YOUR TASK:
Only the lines from the one with "Task: Open the messages envelope icon" through the final line below belong in the answer, copied exactly and without pictures.

[Stored items from a collection]

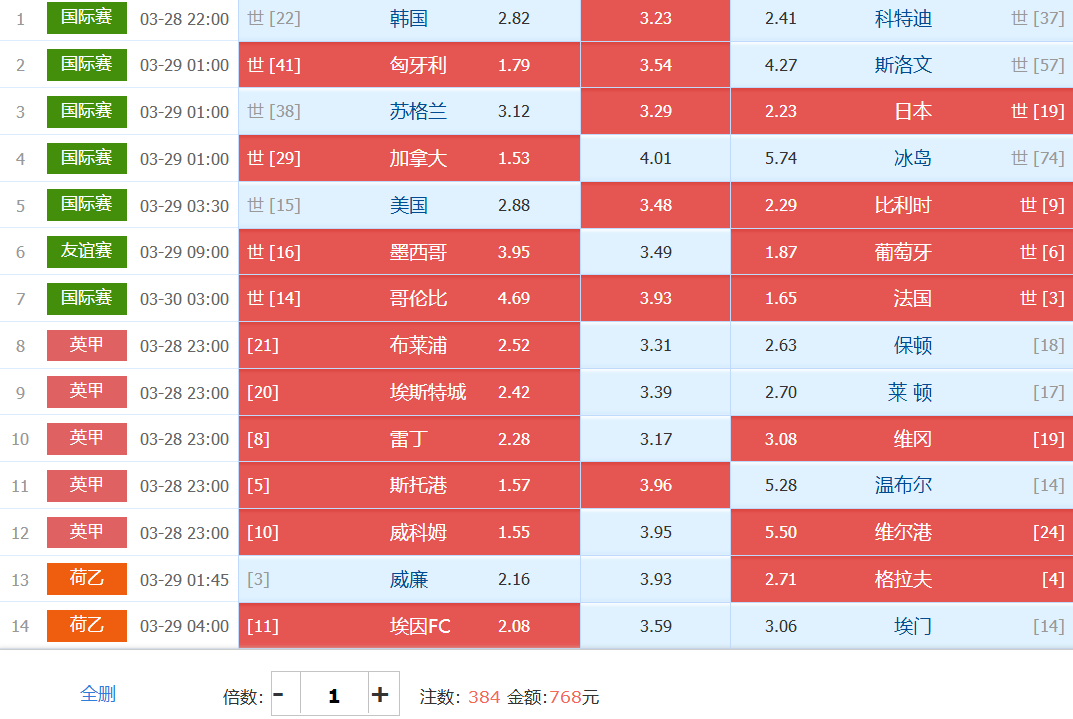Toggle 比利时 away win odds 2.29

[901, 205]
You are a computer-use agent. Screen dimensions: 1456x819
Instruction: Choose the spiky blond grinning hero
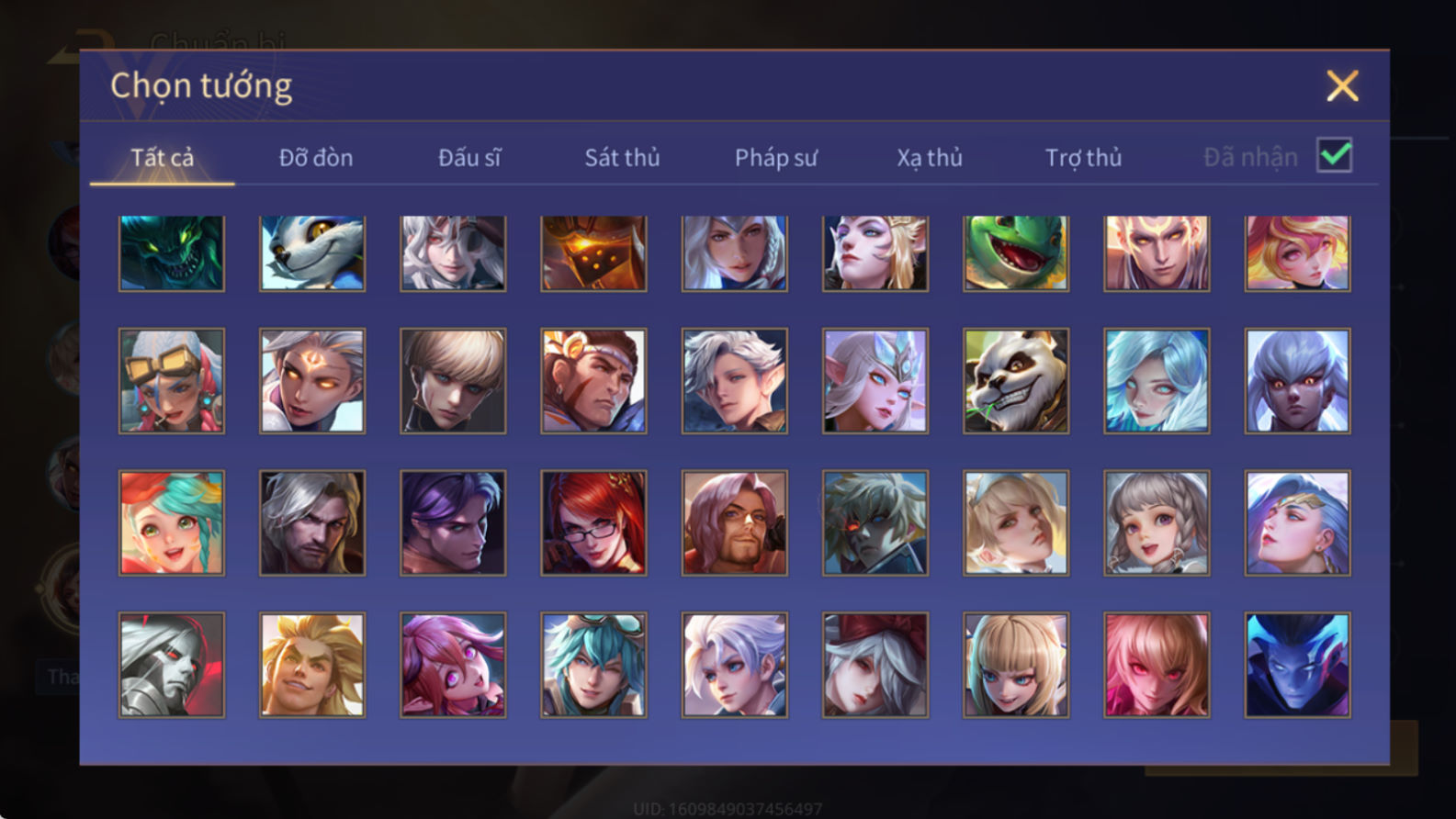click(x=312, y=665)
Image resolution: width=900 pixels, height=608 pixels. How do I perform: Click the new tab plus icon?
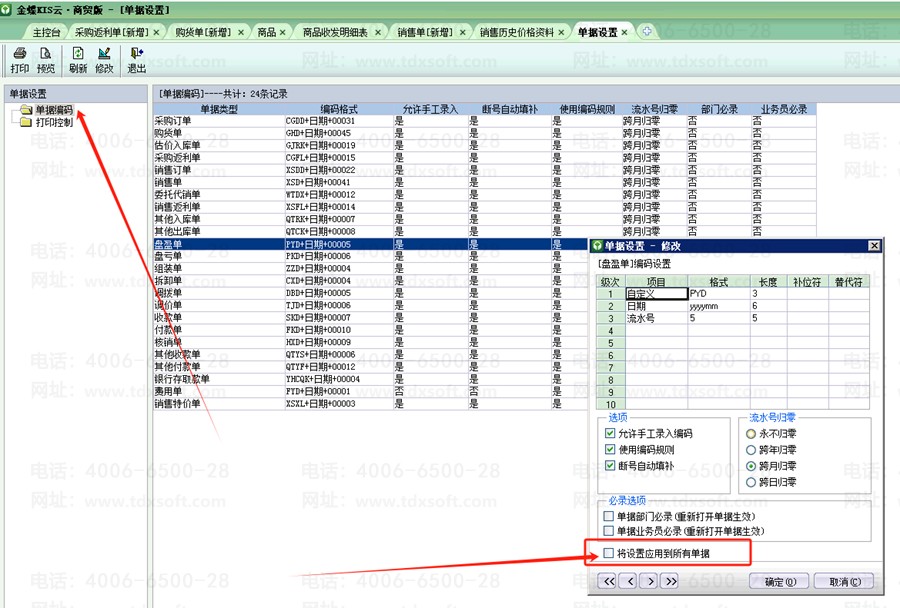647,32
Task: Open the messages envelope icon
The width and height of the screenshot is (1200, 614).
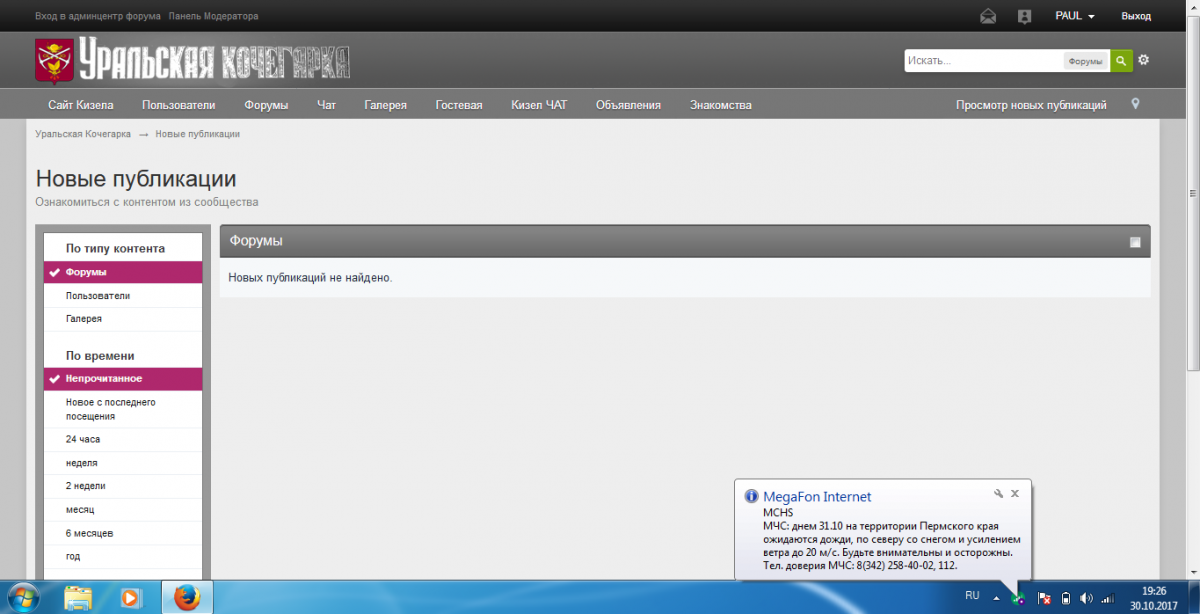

SOLUTION TO THE EXERCISE:
Task: Open the messages envelope icon
The width and height of the screenshot is (1200, 614).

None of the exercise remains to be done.